■ **Stored items**
· · · ·

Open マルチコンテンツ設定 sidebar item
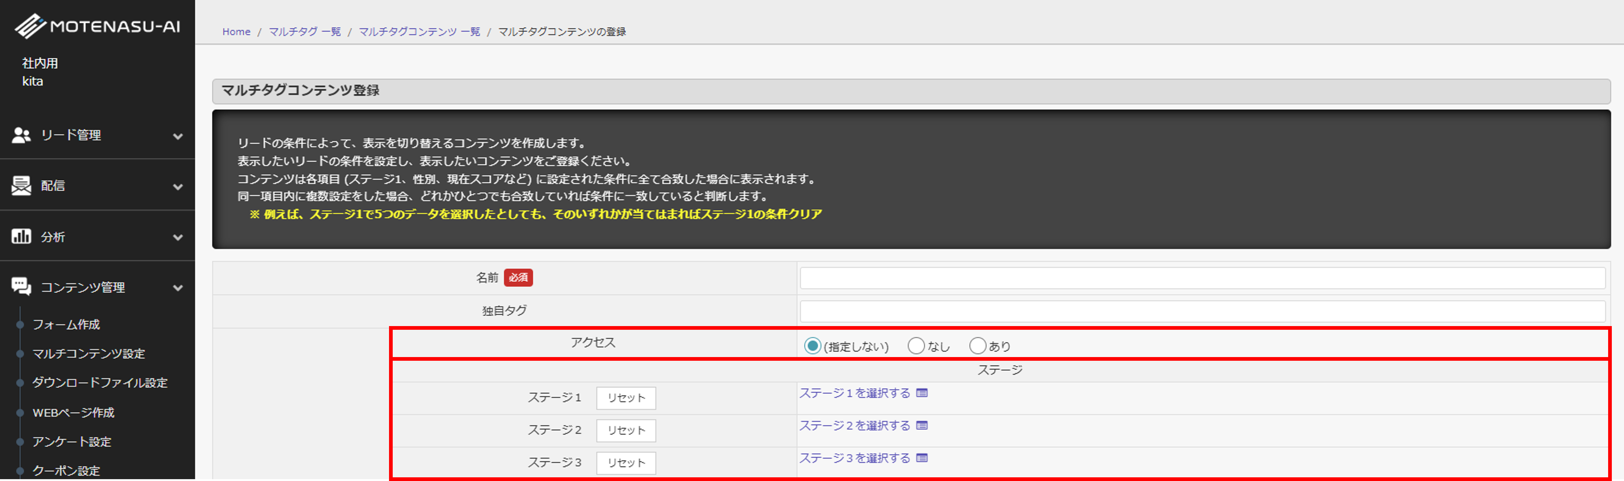 click(88, 354)
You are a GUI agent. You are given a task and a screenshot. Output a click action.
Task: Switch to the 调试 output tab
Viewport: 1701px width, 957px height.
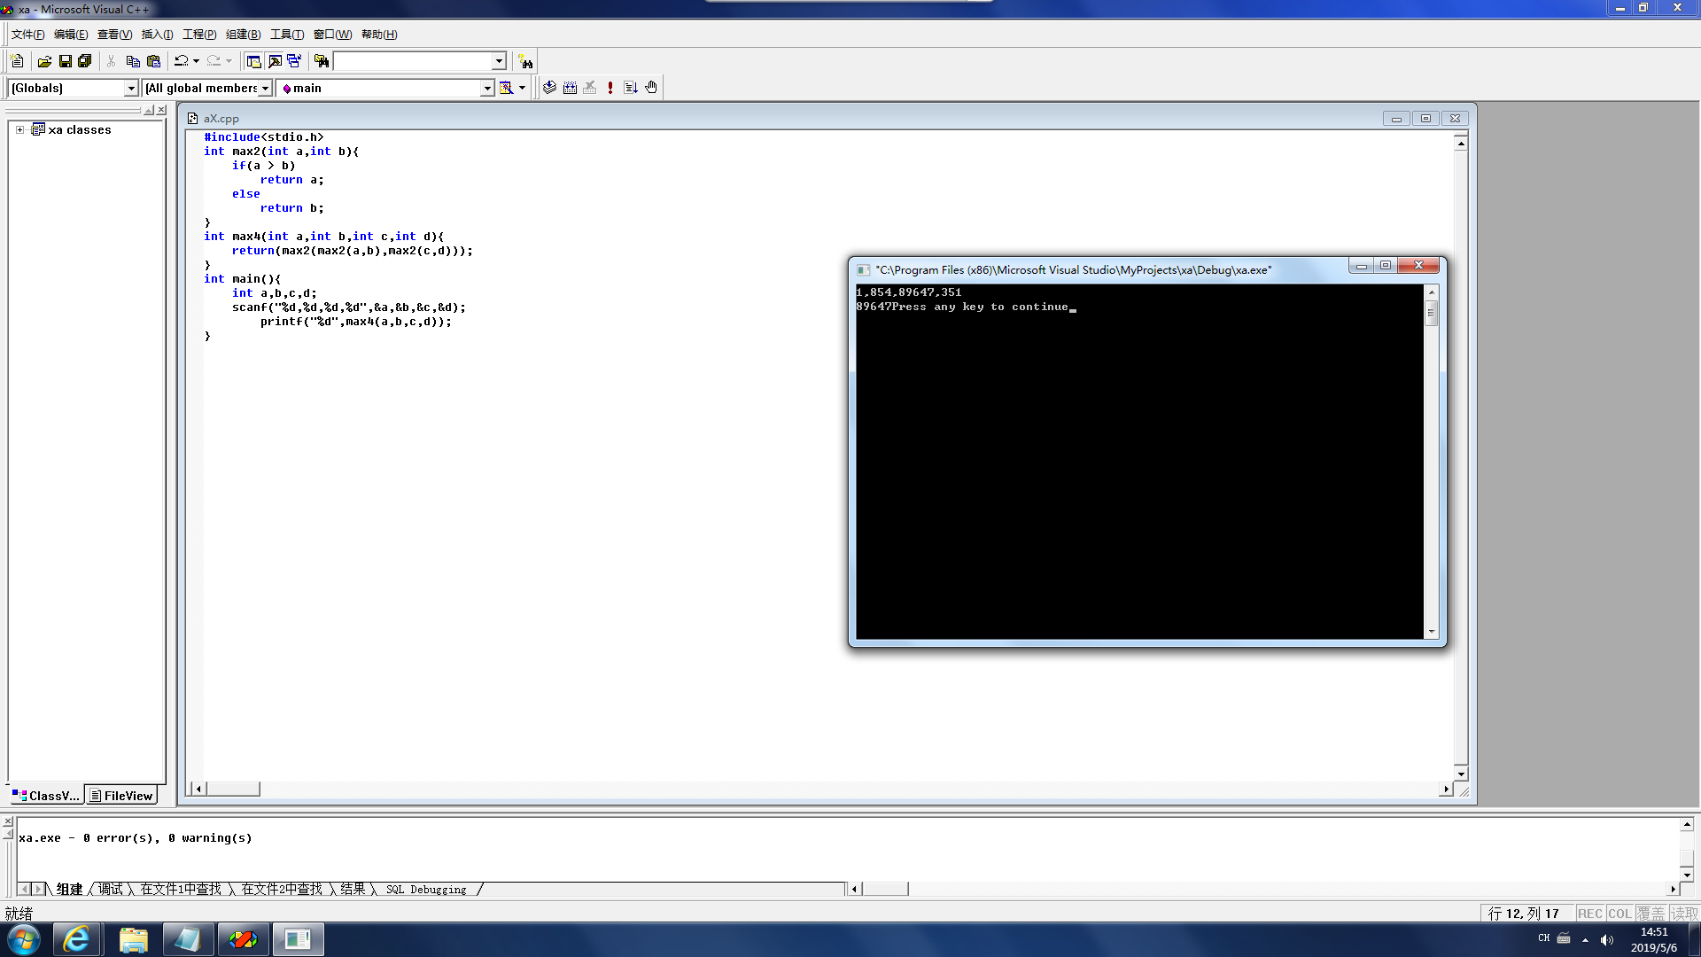[111, 889]
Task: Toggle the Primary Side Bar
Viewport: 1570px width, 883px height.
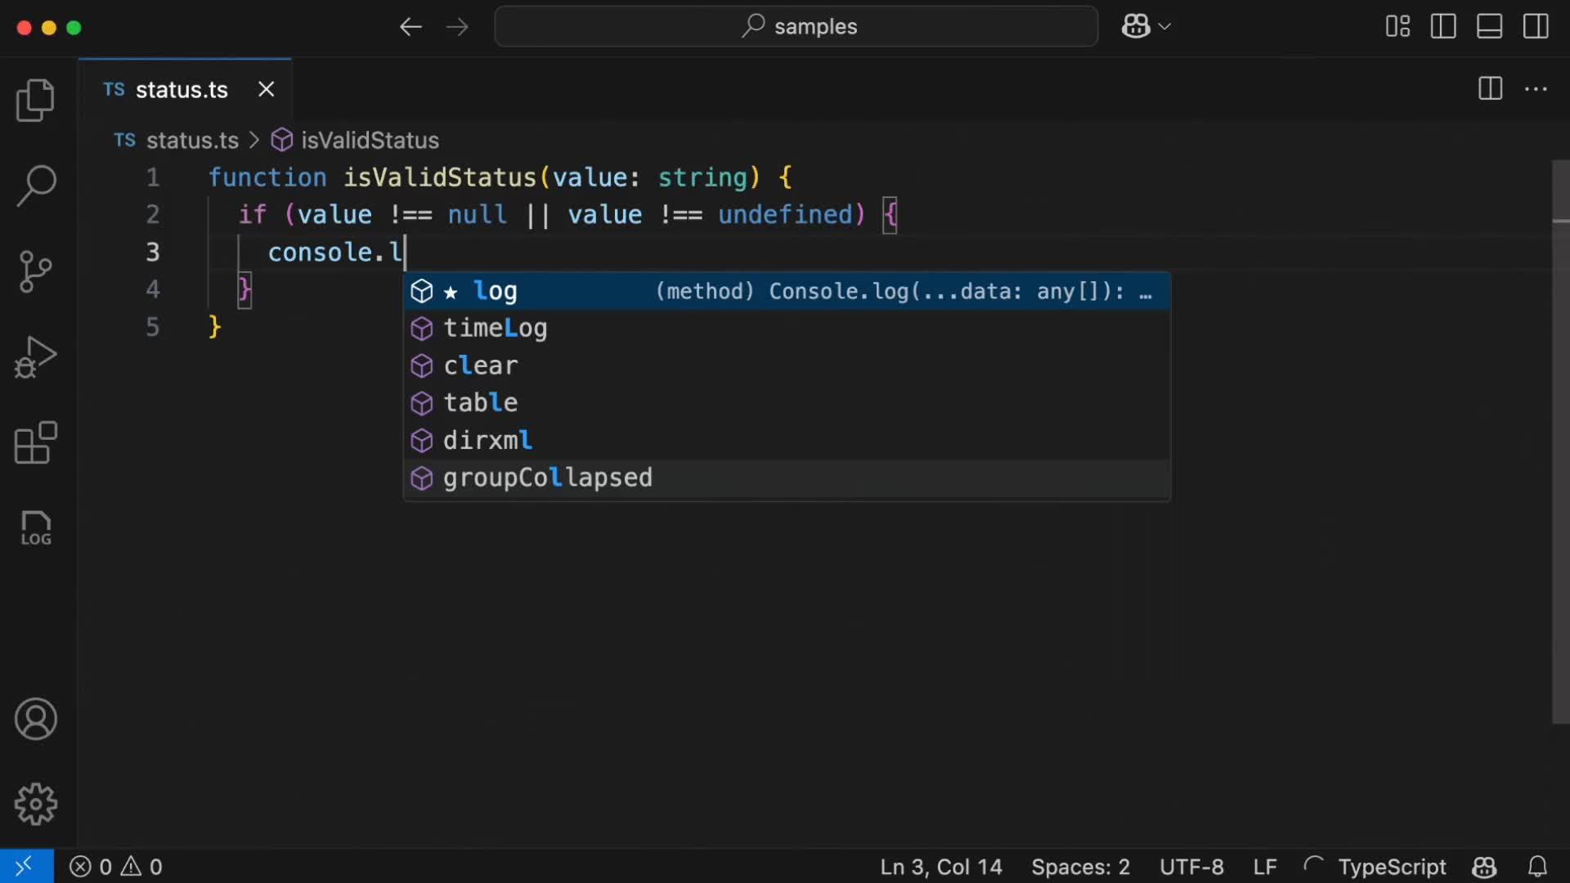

· · · ·

■ **Work instruction**
With the pictures omitted, the entries are to be transcribed in full, exactly as they appear.

■ **Answer below**
Open マルチコンテンツ設定 sidebar item
 click(88, 354)
You are a GUI agent. You are given a task and a screenshot. Output a click action.
Task: Switch to the 调试 output tab
Viewport: 1701px width, 957px height.
[111, 889]
Task: Toggle the Primary Side Bar
Viewport: 1570px width, 883px height.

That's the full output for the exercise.